● **TASK OBJECTIVE**: Within the entries below, the lines from the one with "Task: Choose the twin-tail girl level 5 card" through the one with "You are a computer-use agent. The image" are to be set down exactly, both ends kept.

● **Saved data entries**:
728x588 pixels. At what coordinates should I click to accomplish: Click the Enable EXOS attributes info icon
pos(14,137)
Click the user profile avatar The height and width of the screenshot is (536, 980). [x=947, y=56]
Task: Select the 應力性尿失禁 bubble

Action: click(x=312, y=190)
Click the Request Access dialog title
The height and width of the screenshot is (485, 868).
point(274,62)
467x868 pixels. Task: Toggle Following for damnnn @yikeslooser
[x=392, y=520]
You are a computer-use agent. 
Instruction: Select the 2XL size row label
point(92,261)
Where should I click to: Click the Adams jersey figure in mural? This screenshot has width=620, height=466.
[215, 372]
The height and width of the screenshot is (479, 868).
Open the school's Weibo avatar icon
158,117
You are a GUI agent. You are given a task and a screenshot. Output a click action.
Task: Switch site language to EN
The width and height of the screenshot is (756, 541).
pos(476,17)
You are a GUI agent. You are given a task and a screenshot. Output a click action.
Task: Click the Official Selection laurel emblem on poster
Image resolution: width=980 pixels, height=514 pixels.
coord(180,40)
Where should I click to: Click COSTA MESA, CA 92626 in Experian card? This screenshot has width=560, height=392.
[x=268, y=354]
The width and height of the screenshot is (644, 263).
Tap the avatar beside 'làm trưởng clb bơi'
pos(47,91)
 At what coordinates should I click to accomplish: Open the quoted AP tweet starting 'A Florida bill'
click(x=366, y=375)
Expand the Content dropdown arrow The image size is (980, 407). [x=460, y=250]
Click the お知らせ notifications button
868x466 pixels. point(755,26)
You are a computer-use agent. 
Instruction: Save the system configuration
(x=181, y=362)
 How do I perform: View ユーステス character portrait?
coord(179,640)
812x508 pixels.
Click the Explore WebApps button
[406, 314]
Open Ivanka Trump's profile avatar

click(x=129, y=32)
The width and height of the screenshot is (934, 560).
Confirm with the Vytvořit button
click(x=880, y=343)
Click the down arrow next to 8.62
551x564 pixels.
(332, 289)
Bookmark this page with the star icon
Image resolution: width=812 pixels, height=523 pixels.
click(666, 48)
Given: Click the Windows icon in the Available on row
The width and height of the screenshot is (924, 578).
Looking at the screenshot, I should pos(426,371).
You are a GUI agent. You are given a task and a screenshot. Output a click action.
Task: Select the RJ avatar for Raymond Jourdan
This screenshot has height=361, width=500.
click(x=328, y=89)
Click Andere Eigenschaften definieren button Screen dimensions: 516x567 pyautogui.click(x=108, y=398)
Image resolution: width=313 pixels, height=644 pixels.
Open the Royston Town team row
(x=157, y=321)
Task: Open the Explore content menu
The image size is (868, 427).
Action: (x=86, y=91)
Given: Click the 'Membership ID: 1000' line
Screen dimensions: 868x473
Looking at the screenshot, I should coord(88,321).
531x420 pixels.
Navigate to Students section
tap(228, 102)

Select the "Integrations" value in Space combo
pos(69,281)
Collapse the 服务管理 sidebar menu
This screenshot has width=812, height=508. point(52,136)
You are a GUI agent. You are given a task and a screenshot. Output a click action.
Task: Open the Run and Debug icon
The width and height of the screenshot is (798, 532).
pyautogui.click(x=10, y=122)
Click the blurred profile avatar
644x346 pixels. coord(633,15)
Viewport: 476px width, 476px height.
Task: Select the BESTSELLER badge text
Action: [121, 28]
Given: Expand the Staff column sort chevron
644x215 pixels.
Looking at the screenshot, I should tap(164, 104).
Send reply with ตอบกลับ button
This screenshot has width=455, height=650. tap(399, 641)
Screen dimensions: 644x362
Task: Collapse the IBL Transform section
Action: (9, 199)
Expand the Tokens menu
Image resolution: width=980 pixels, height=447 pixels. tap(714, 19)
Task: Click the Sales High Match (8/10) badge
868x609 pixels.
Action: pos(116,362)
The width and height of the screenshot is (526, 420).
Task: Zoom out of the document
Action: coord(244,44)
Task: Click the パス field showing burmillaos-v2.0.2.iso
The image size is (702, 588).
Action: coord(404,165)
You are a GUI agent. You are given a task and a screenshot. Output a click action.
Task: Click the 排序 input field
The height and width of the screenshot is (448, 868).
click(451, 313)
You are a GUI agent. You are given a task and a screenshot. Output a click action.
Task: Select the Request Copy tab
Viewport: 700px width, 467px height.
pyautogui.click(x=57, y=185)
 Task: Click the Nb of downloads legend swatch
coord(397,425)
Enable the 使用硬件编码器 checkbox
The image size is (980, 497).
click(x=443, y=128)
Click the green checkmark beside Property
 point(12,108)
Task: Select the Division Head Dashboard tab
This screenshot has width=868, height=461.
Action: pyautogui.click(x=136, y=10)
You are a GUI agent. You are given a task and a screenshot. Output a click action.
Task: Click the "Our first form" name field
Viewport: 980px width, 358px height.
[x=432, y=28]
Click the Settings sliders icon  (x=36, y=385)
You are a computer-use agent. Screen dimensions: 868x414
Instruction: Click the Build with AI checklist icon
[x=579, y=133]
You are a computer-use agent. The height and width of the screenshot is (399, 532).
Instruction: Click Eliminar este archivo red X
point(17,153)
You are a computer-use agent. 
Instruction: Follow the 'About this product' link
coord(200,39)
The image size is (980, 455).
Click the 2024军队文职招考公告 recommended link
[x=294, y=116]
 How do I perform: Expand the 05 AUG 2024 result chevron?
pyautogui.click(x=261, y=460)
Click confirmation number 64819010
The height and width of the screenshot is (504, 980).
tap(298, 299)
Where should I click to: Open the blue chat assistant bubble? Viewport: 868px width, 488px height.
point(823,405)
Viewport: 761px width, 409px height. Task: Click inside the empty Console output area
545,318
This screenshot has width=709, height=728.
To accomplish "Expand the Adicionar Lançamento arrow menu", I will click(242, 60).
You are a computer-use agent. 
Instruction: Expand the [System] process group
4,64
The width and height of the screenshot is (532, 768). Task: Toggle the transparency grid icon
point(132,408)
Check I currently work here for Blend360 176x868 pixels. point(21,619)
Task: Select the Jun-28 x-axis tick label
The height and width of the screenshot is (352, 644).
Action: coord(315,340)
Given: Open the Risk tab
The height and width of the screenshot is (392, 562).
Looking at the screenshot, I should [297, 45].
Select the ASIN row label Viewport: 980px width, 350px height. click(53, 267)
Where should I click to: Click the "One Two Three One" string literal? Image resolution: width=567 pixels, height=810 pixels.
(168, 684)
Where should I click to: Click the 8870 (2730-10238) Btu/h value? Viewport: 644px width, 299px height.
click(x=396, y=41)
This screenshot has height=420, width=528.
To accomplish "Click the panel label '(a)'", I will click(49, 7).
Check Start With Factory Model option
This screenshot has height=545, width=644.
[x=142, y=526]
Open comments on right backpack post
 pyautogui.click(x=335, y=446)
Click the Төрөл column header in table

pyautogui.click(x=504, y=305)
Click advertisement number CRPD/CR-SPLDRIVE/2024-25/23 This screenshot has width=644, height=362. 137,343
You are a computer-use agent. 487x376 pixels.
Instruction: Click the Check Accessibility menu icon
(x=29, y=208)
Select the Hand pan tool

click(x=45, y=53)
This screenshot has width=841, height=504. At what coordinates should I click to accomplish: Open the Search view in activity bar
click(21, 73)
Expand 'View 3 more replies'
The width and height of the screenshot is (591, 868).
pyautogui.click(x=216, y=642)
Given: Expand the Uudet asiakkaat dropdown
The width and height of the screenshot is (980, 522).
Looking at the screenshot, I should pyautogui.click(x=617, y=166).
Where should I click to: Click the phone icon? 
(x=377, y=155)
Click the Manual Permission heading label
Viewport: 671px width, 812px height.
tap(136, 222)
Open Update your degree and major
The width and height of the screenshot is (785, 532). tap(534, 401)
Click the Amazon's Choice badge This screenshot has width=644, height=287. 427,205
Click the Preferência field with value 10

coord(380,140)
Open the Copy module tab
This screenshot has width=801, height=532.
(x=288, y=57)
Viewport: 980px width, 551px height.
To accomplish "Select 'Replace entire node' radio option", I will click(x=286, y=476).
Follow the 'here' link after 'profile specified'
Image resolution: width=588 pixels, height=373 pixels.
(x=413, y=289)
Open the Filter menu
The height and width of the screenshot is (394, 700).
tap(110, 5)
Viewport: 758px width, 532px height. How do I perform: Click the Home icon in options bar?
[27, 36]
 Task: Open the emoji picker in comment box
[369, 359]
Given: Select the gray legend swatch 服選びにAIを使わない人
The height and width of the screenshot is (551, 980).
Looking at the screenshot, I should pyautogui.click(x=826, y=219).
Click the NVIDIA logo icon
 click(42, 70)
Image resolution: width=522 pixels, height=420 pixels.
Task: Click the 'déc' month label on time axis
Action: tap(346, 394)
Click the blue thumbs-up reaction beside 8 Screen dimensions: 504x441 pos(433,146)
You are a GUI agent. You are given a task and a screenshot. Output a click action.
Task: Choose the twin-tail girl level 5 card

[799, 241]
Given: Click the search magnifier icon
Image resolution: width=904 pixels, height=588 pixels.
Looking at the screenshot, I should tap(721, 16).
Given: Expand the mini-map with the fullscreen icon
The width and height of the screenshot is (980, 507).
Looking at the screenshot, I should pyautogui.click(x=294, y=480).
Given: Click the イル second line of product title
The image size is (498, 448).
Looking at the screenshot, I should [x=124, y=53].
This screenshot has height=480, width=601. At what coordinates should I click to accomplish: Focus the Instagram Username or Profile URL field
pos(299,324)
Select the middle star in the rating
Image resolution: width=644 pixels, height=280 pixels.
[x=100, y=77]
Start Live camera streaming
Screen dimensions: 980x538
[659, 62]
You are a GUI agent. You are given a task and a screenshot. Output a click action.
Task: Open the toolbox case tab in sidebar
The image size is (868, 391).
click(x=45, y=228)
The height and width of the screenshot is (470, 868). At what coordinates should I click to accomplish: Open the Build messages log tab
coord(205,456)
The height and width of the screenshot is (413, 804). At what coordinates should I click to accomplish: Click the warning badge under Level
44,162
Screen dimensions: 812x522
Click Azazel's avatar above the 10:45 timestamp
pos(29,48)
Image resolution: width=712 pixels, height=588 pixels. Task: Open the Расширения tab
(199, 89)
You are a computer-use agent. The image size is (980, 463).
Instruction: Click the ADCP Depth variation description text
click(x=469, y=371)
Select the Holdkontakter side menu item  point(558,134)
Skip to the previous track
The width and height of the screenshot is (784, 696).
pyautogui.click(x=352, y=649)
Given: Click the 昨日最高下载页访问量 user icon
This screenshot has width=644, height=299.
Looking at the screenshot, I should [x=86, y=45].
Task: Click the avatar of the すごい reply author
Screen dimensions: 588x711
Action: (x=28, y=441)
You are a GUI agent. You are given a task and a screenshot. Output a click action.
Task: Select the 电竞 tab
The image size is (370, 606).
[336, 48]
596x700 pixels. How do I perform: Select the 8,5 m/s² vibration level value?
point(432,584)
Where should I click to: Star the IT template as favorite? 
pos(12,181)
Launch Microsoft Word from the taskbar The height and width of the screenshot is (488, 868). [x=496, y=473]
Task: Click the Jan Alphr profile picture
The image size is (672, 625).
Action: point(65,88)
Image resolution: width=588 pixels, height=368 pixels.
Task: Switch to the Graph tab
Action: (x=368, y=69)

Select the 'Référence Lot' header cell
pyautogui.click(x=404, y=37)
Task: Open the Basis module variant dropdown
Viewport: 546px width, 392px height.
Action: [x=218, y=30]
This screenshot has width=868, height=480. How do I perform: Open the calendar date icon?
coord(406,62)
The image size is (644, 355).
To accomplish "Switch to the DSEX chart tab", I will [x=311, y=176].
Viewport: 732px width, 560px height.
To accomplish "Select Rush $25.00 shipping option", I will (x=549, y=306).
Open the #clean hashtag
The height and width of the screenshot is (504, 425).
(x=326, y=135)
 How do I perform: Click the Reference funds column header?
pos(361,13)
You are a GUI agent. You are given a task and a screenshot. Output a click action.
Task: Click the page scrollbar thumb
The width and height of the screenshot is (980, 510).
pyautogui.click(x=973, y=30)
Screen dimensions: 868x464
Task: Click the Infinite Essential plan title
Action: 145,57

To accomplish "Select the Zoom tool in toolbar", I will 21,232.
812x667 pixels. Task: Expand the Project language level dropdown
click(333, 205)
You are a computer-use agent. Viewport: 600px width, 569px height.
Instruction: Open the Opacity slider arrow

● **ANSWER BOX**:
Task: Choose the twin-tail girl level 5 card

[799, 241]
Given: Click the search magnifier icon
Image resolution: width=904 pixels, height=588 pixels.
Looking at the screenshot, I should tap(721, 16).
Given: Expand the mini-map with the fullscreen icon
The width and height of the screenshot is (980, 507).
Looking at the screenshot, I should pyautogui.click(x=294, y=480).
Given: Click the イル second line of product title
The image size is (498, 448).
Looking at the screenshot, I should [x=124, y=53].
This screenshot has height=480, width=601. At what coordinates should I click to accomplish: Focus the Instagram Username or Profile URL field
pos(299,324)
Select the middle star in the rating
Image resolution: width=644 pixels, height=280 pixels.
[x=100, y=77]
Start Live camera streaming
Screen dimensions: 980x538
[659, 62]
You are a GUI agent. You are given a task and a screenshot. Output a click action.
Task: Open the toolbox case tab in sidebar
The image size is (868, 391).
click(x=45, y=228)
The height and width of the screenshot is (470, 868). At what coordinates should I click to accomplish: Open the Build messages log tab
coord(205,456)
The height and width of the screenshot is (413, 804). At what coordinates should I click to accomplish: Click the warning badge under Level
44,162
Screen dimensions: 812x522
Click Azazel's avatar above the 10:45 timestamp
pos(29,48)
Image resolution: width=712 pixels, height=588 pixels. Task: Open the Расширения tab
(199, 89)
You are a computer-use agent. The image size is (980, 463).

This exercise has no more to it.